[INFORMATION SUPPLIED]:

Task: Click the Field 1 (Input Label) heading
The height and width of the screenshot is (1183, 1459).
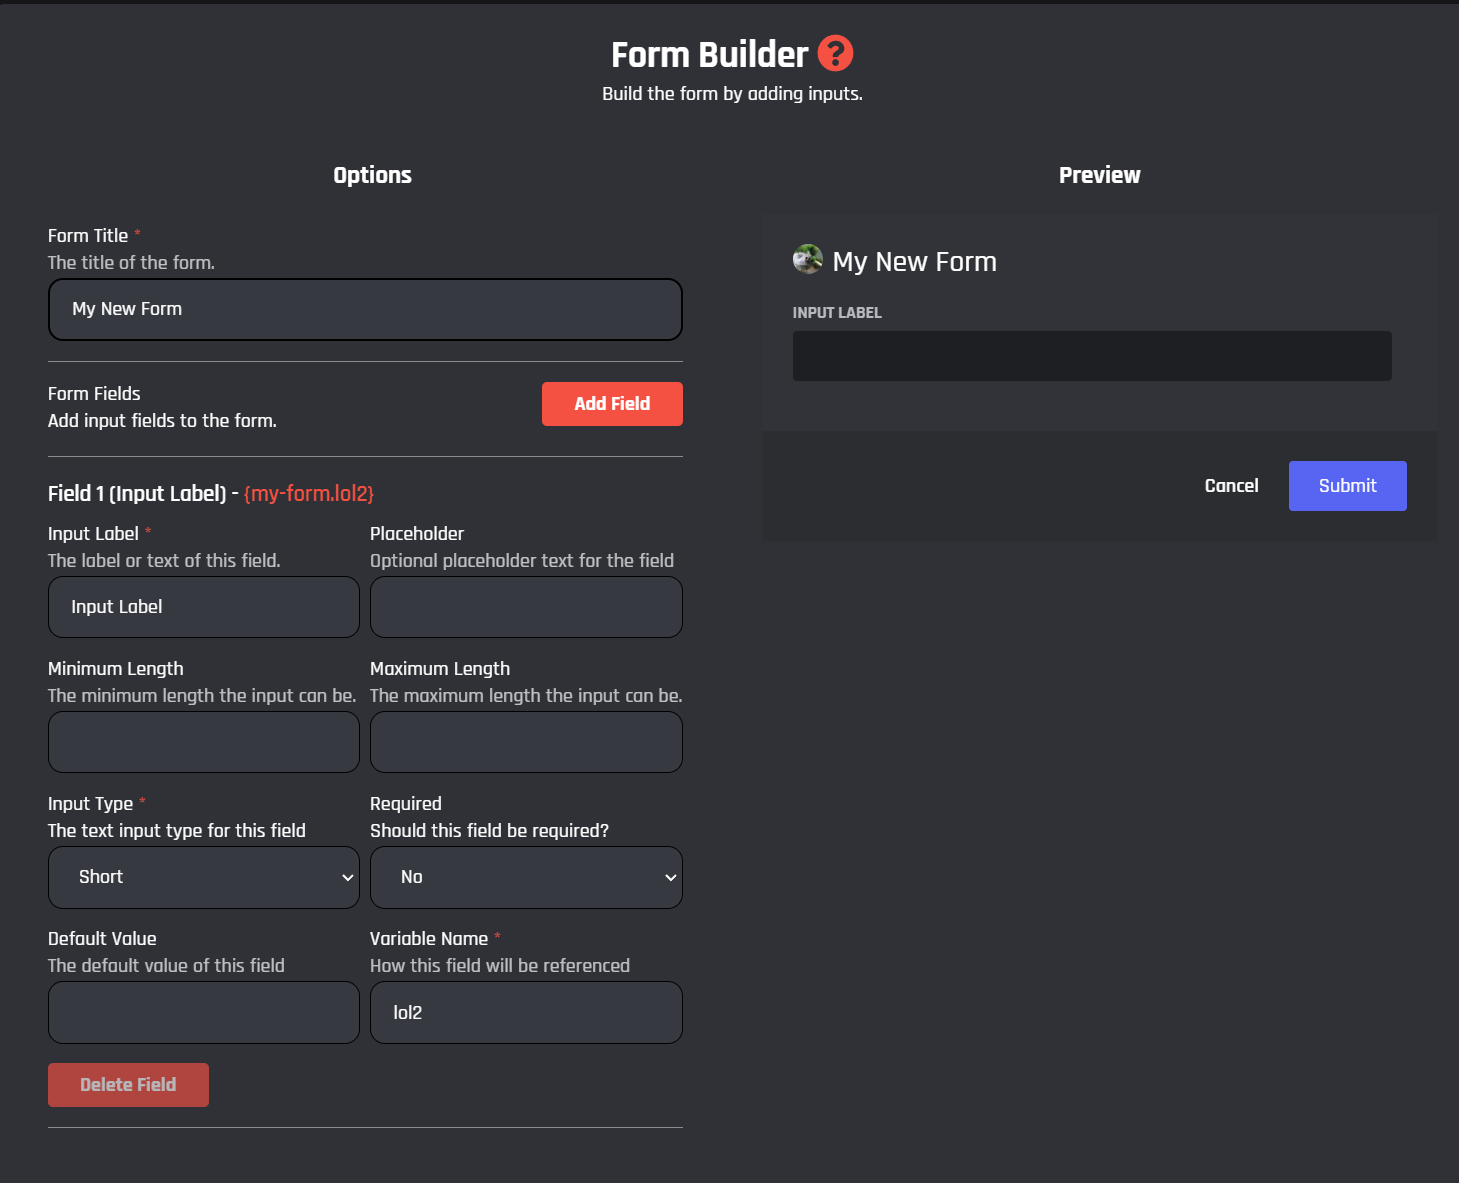Action: pos(137,494)
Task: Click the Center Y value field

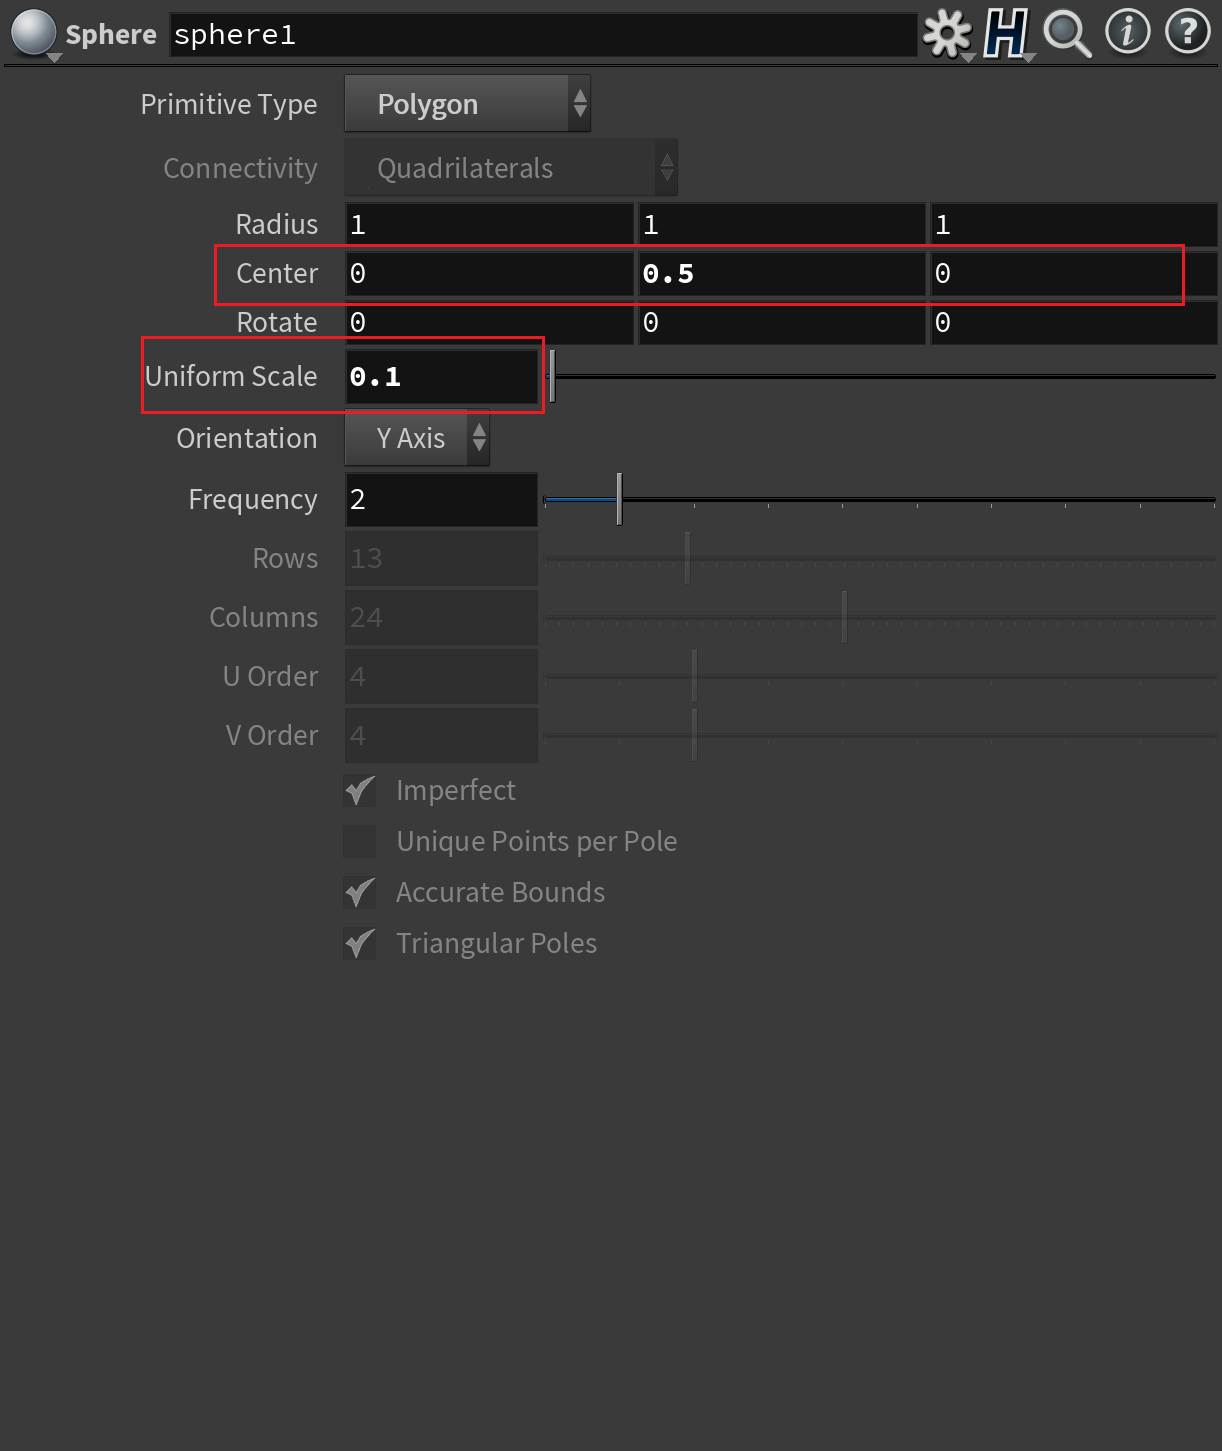Action: point(781,274)
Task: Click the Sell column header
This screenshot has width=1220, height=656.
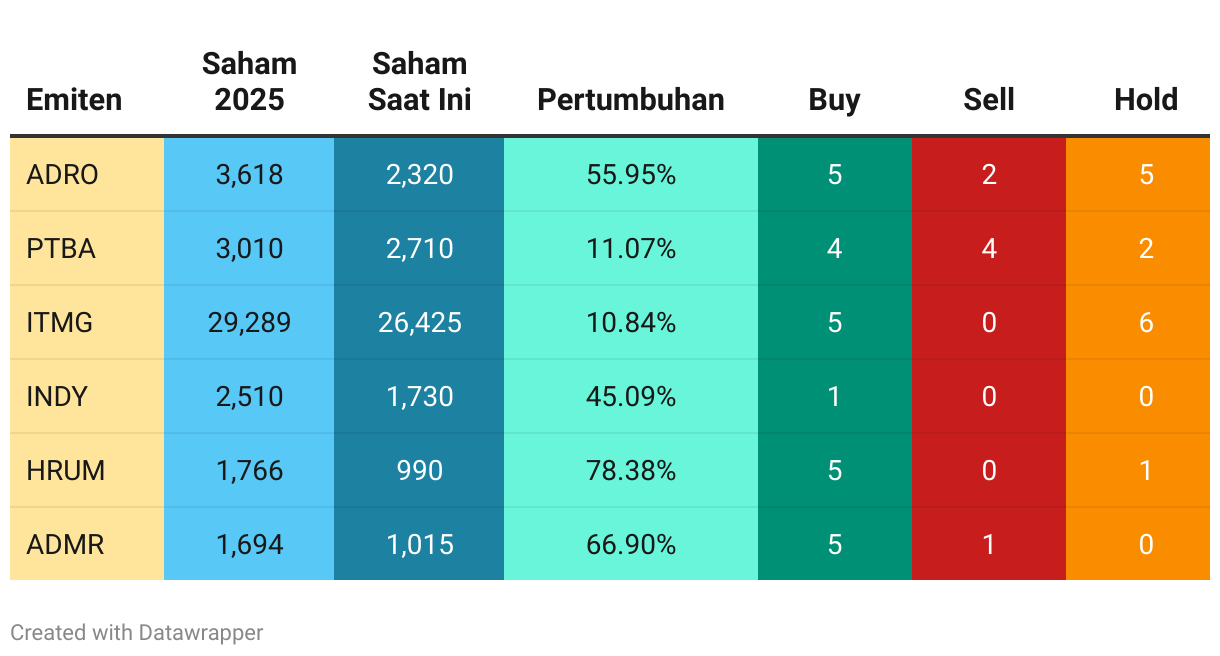Action: [x=989, y=100]
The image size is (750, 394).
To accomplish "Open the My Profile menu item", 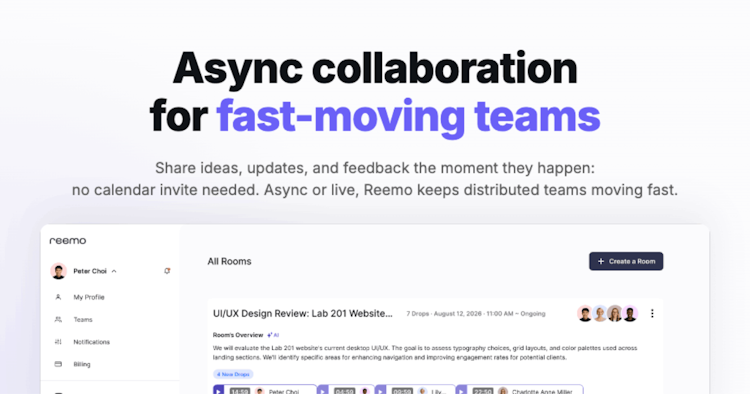I will point(88,297).
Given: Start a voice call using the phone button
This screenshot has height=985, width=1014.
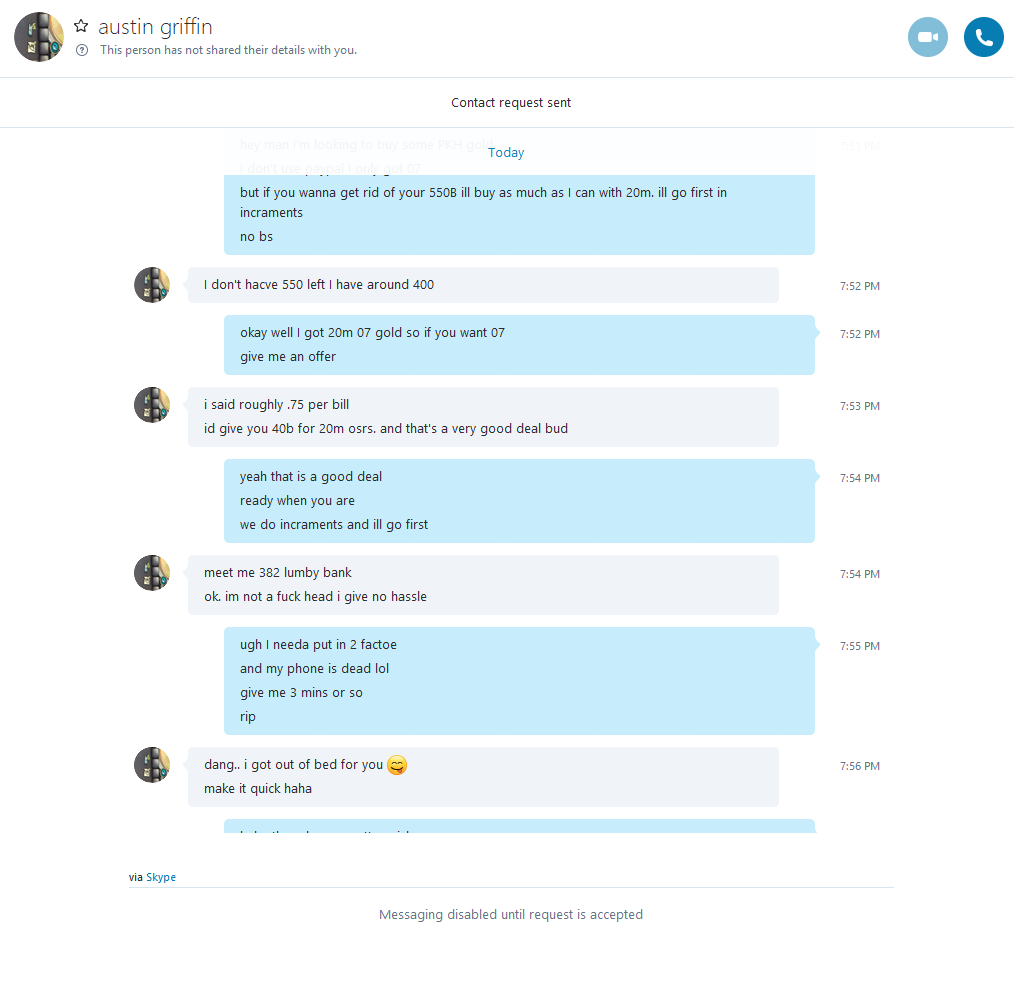Looking at the screenshot, I should [x=983, y=37].
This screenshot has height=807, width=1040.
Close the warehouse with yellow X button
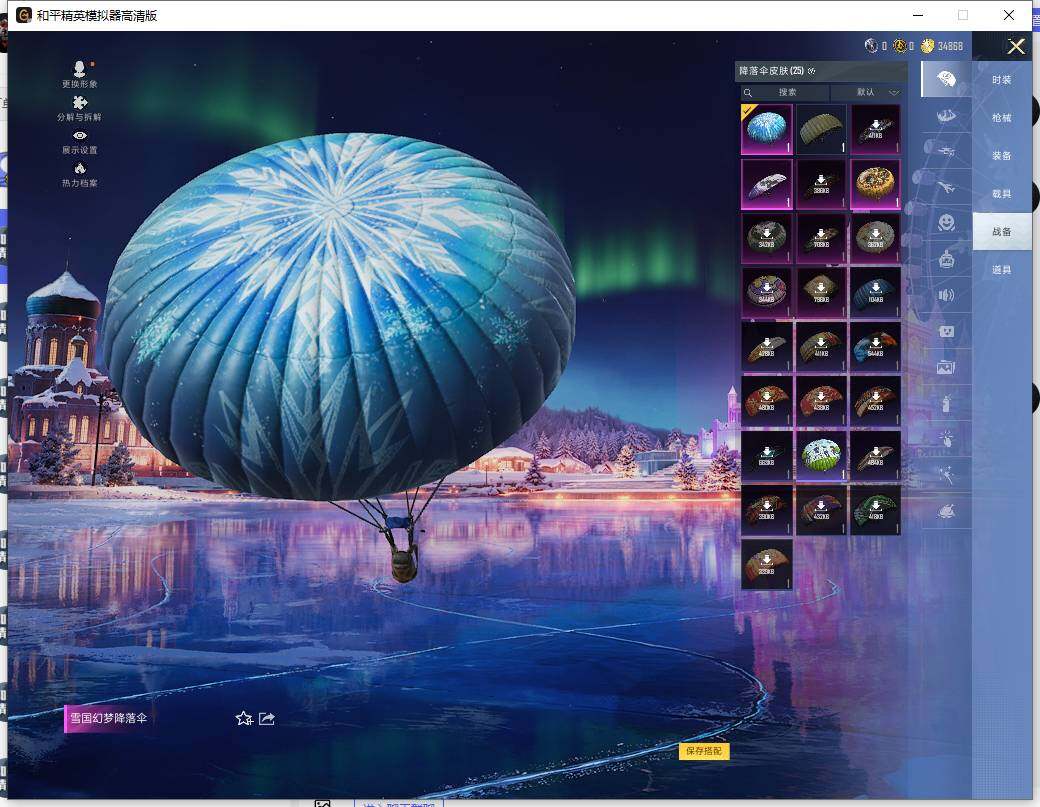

[ABOUT THIS TASK]: Copy out, unchanged, the span of lines beginning with the one that includes "This screenshot has height=985, width=1014." and running through the final line of the material above. Leave the pictures out.

[TASK RESULT]:
This screenshot has height=985, width=1014.
Looking at the screenshot, I should [x=983, y=37].
This screenshot has height=807, width=1040.
Close the warehouse with yellow X button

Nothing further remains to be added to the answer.